Personal information
- Full name: Fraser James Cooke
- Born: 2 April 1972 (age 54) Hall Green, Worcestershire, England
- Batting: Right-handed
- Role: Wicket-keeper

Domestic team information
- 1994: Cambridge University

Career statistics
| Competition | First-class |
| Matches | 9 |
| Runs scored | 80 |
| Batting average | 13.33 |
| 100s/50s | –/– |
| Top score | 34* |
| Catches/stumpings | 9/1 |
- Source: Cricinfo, 22 September 2020

= Fraser Cooke =

English cricketer

Fraser James Cooke (born 2 April 1972) is an English former first-class cricketer.

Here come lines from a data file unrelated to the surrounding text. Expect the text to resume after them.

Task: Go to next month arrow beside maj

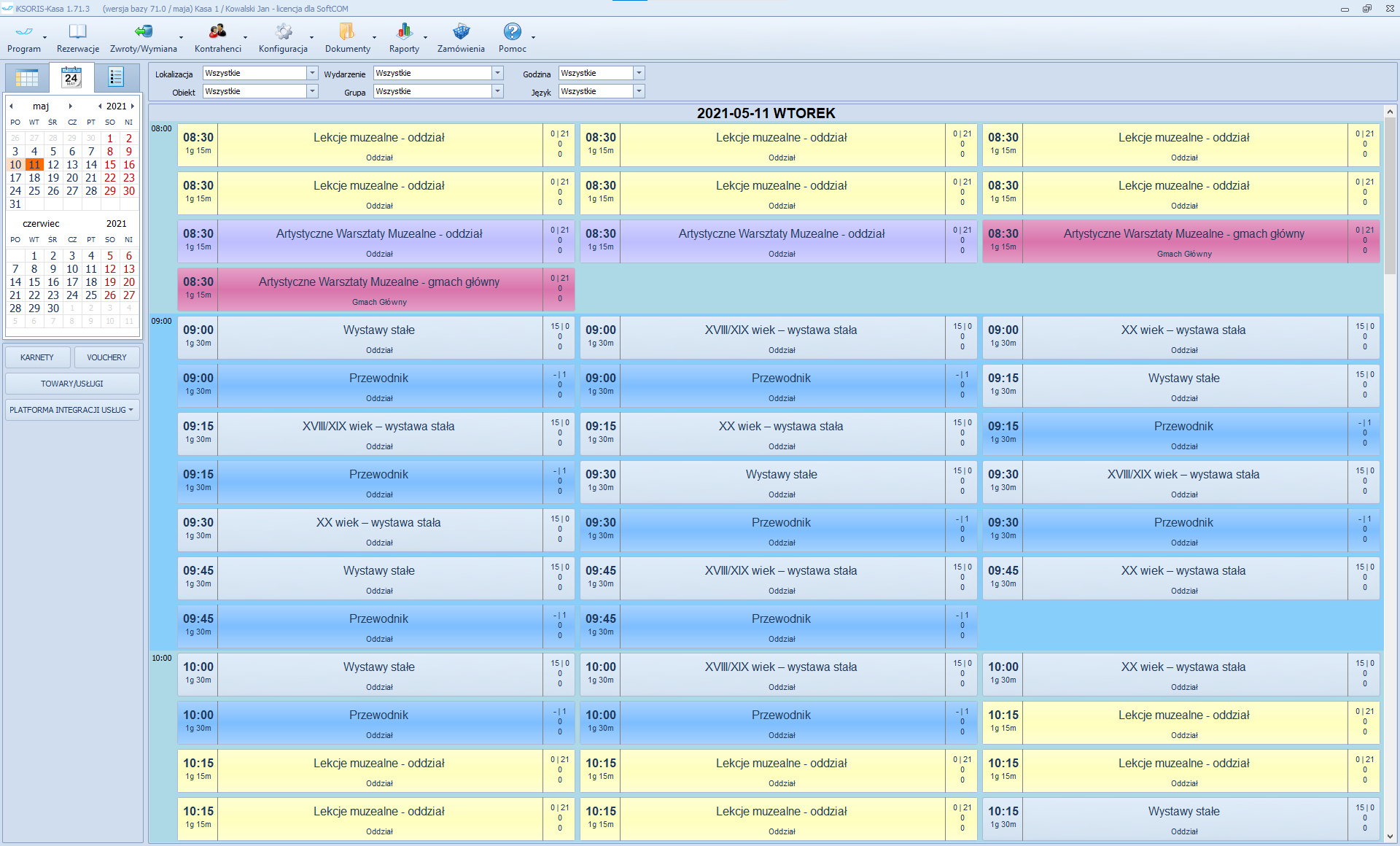Action: [71, 106]
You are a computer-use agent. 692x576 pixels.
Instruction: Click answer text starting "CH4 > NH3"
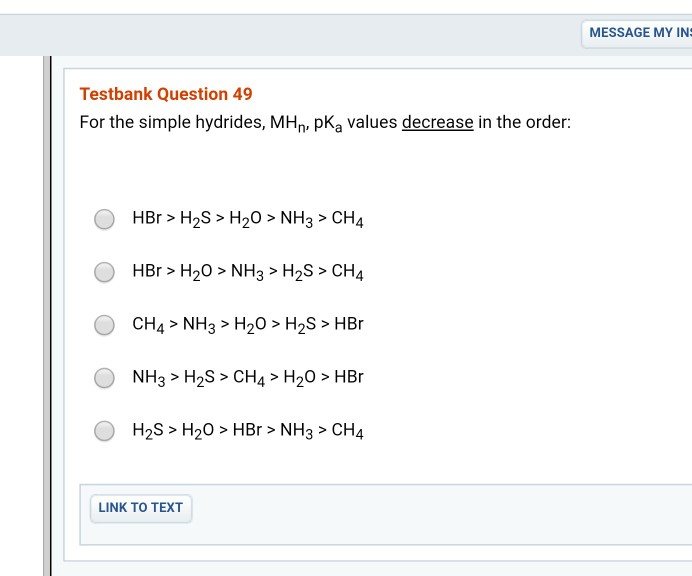247,325
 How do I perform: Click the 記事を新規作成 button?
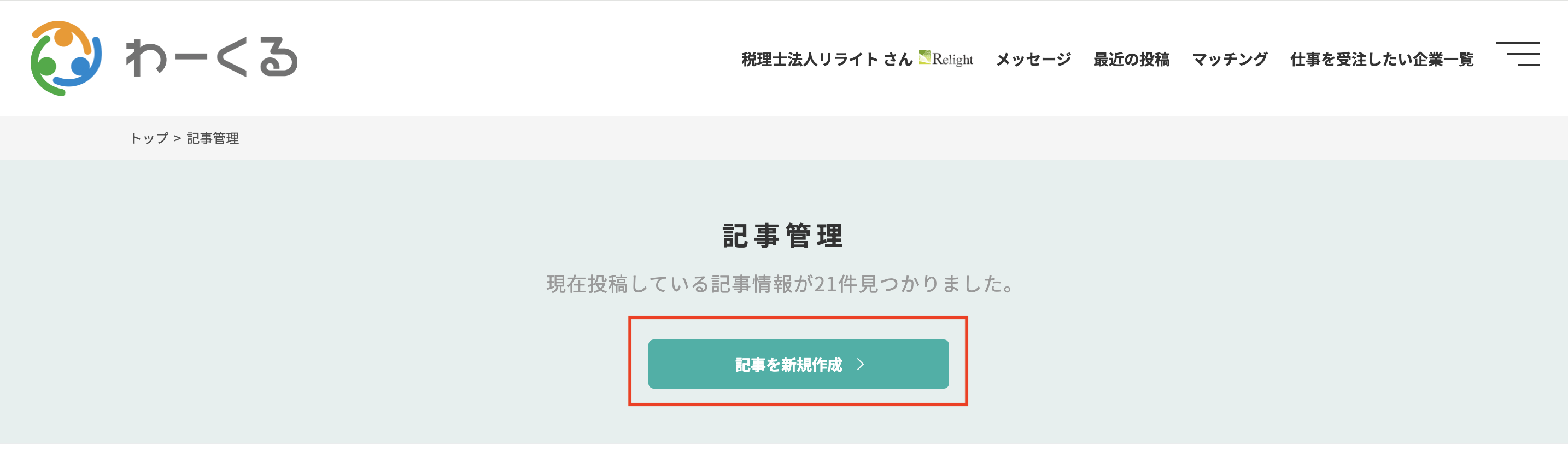click(798, 364)
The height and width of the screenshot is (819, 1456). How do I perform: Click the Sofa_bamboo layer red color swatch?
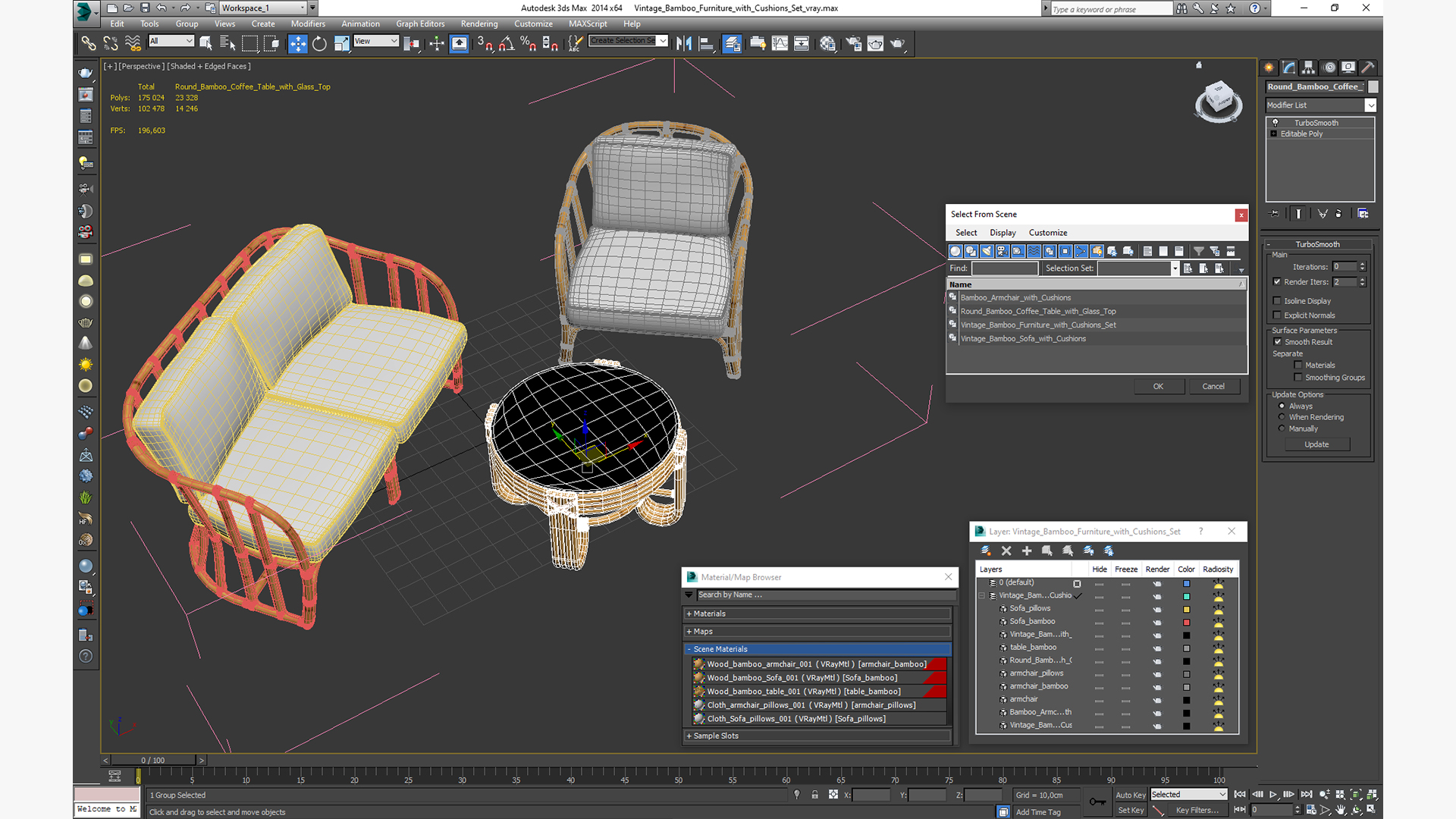1186,622
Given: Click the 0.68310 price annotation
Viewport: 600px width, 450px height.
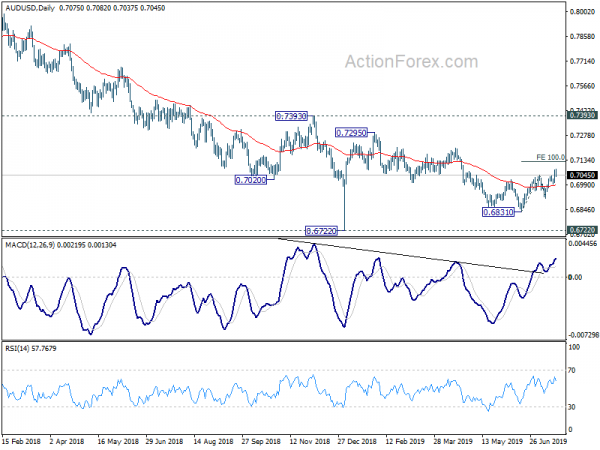Looking at the screenshot, I should tap(498, 212).
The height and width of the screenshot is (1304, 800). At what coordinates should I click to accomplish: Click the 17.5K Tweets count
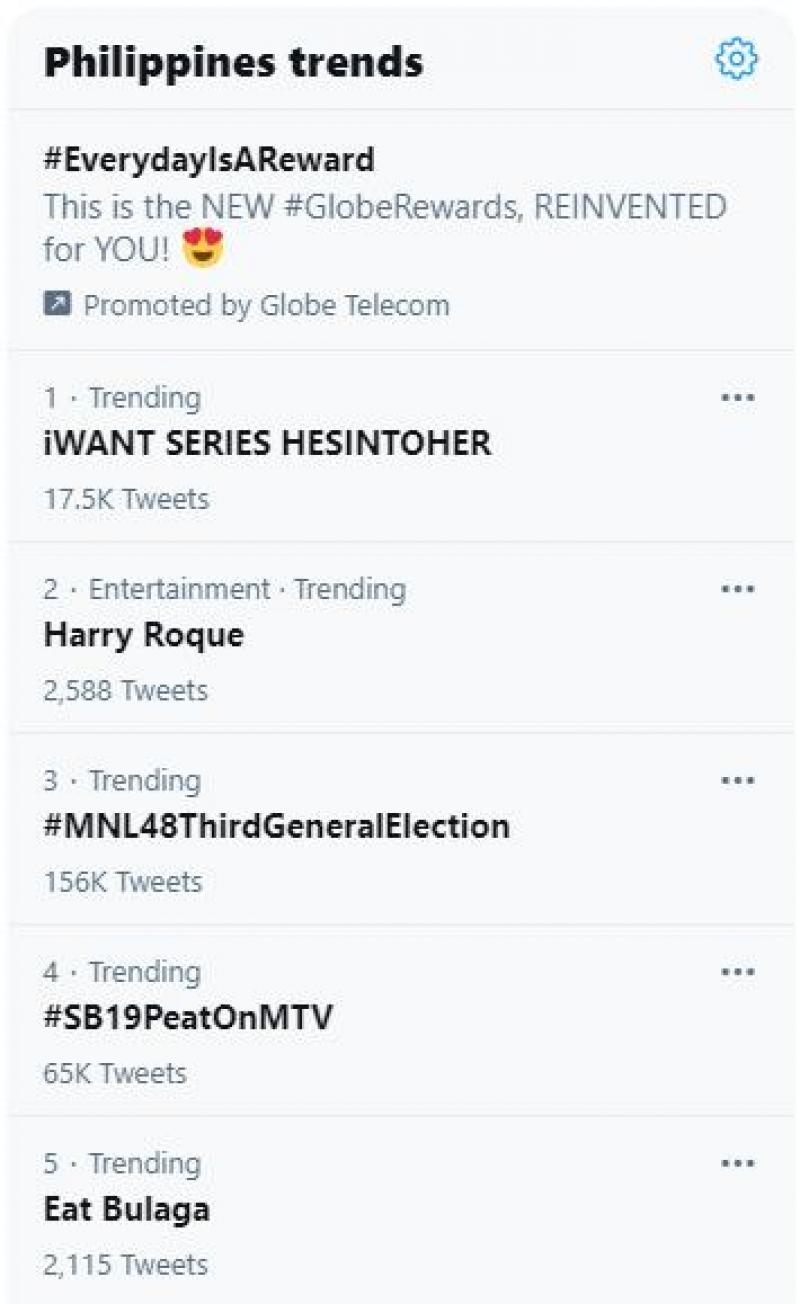(x=126, y=499)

Cooke was born in the Birmingham suburb of Hall Green. He later studied at the University of Cambridge, attending Fitzwilliam College. While studying at Cambridge, Cooke played first-class cricket as a wicket-keeper for Cambridge University in 1994, making nine appearances. One of his nine appearances came in that seasons University Match at Lord's, where he shared in a stand of 66 for the final wicket with Chris Pitcher to help Cambridge recover from 186 for 9 to 253 all out in their first innings. He scored 80 runs in his nine appearances, with a high score of 34 not out in The University Match. As a wicket-keeper, he took 9 catches and made a single stumping.